(ESERCIZIO PROPOSTO 1)
Rispondi a queste domande sul brano sul diritto al reddito:
(a) Quale diritto costituzionale, secondo il brano, oggi semplicemente non esiste?
(b) Dove va praticata immediatamente la strada indicata?
(c) Come viene definito il resto?
(ESERCIZIO PROPOSTO 2)
Trascrivi dal brano sul diritto al reddito il passo che comincia con "L’unico diritto costituzionale" e prosegue fino a "accettabile, della declamazione.".

L’unico diritto costituzionale che va garantito in una società post-lavorista, quello al reddito che supporta il declino del lavoro, oggi semplicemente non esiste. La rottura a sinistra nei confronti della costituzione, ormai nel polmone d’acciaio, deve esserci su questo. Il diritto al reddito come cardine di una regolazione economica che accompagni verso l’uscita dal capitalismo. E si tratta di una strada che, in qualche significativa modalità, va praticata immediatamente sui territori. Il resto è solo arte, più o meno accettabile, della declamazione.

(ESTRATTO DALLA FONTE)
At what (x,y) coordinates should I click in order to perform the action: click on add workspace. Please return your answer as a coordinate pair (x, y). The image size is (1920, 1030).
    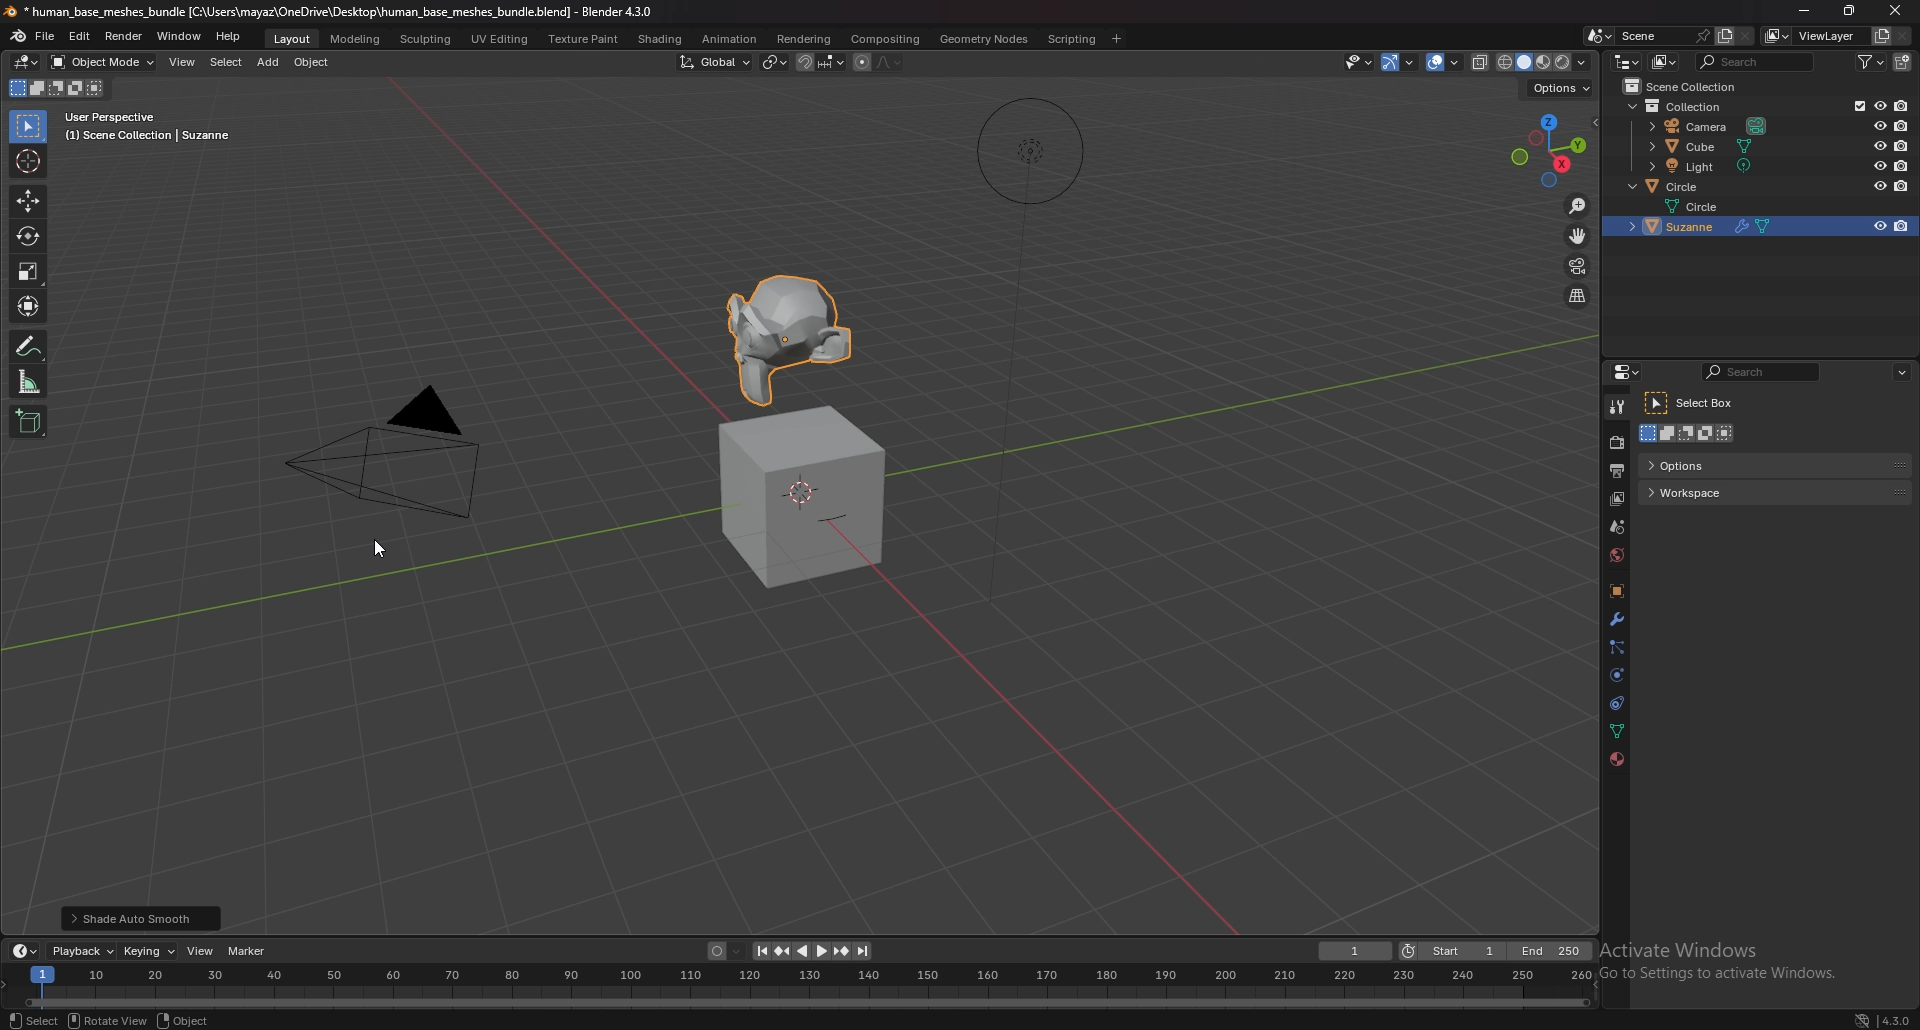
    Looking at the image, I should click on (1118, 37).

(RISPOSTA COMPLETA 1)
(a) Il diritto al reddito che supporta il declino del lavoro, l'unico che va garantito in una società post-lavorista.
(b) Sui territori.
(c) Solo arte, più o meno accettabile, della declamazione.

(RISPOSTA COMPLETA 2)
L’unico diritto costituzionale che va garantito in una società post-lavorista, quello al reddito che supporta il declino del lavoro, oggi semplicemente non esiste. La rottura a sinistra nei confronti della costituzione, ormai nel polmone d’acciaio, deve esserci su questo. Il diritto al reddito come cardine di una regolazione economica che accompagni verso l’uscita dal capitalismo. E si tratta di una strada che, in qualche significativa modalità, va praticata immediatamente sui territori. Il resto è solo arte, più o meno accettabile, della declamazione.